The fact that MIT had students from Japan as soon as 1870 might seem improbable on both ends of this historical connection. MIT opened in 1861 but did not start offering classes until 1865. Still, it was rapidly recognized as a significant locus of technological knowledge. Meanwhile the historic changes in Japan created a small pool of students willing to travel to Massachusetts for education.

“The birth of MIT in the 1860s coincides with a period of huge political economic and cultural upheaval in Japan,” Nagahara says. “It was a unique moment when there was a both a desire to go overseas and a government willingness to let people go overseas.”

Overall, the experience of the Japanese students at MIT seems to have been fairly smooth from the start, enabling them to have a strong focus on scholarship.

“Honma seemed to have been quite well-received,” Pilcavage says, who wonders if Honma’s social status — he was occasionally called “prince” — contributed to that. Still, she notes, “He was invited to other people’s homes on Thanksgiving. It didn’t seem like he faced extreme prejudice. The community welcomed him.”

The three Japanese students featured in the exhibit wound up leading distinctive lives. While Honma became a celebrated engineer, Dan was an even higher-profile figure. At MIT, he studied mining engineering with Robert Hollawell Richards, husband of Ellen Swallow Richards, MIT’s first female student and instructor. After starting as a mining engineer at Mitsui in 1888, by 1914 he had become chair of the board of the Mitsui conglomerate. Dan even came back to visit MIT twice as a distinguished alumnus, in 1910 and 1921.

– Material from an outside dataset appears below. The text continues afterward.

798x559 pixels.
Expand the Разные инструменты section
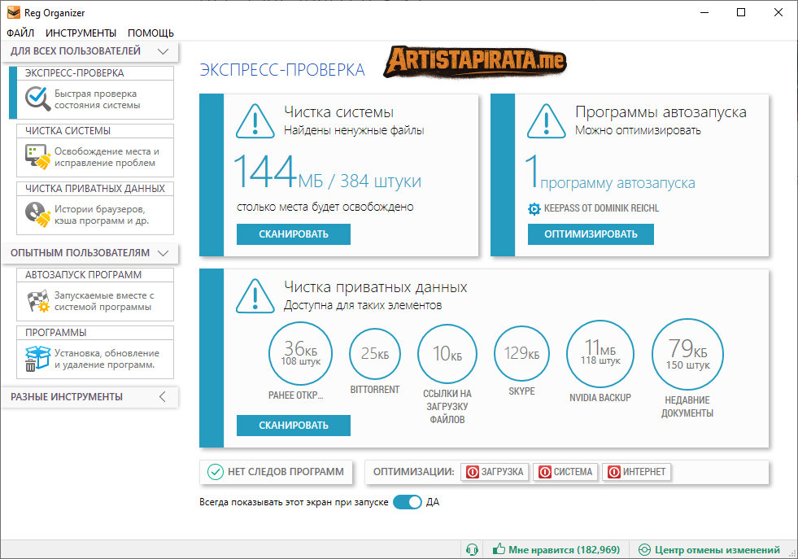click(163, 397)
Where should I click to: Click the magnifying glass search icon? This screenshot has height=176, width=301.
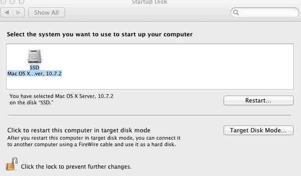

Dan was also a committed internationalist, who believed in cooperation among nations, in contrast to the rising nationalism often present in the 1920s and 1930s. In 1932, he was shockingly assassinated outside of Mitsui headquarters in Tokyo, a victim of nationalist terrorism. Robert Richards wrote that it was “one of those terrible things which no man in his senses can understand.”

Makino, for her part, led a much quieter life, and her status as an early student was only rediscovered in recent years by librarians working in MIT’s Distinctive Collections materials. After MIT, she returned to Japan and became a high school biology teacher in Tokyo. She also authored a textbook, “Physiology of Women.”

MIT archivists and students are continuing to research Makino’s life, and earlier this year also uncovered news articles written about her in New England newspapers while she was in the U.S. Nagahara hopes many people will continue researching MIT’s earliest Japanese students, including Sutejirō Fukuzawa, Class of 1888, the son of a well-known Japanese intellectual.

In so doing, we may gain more insight into the ways MIT, universities, and early students played concrete roles in ushering their countries into the new age. As Nagahara reflects about these students, “They’re witnessing both America and Japan become modern nation-states.”

And as Pilcavage notes, Honma’s status as a railroad builder “is symbolic. We continue to build a bridge between our institution and Japan.”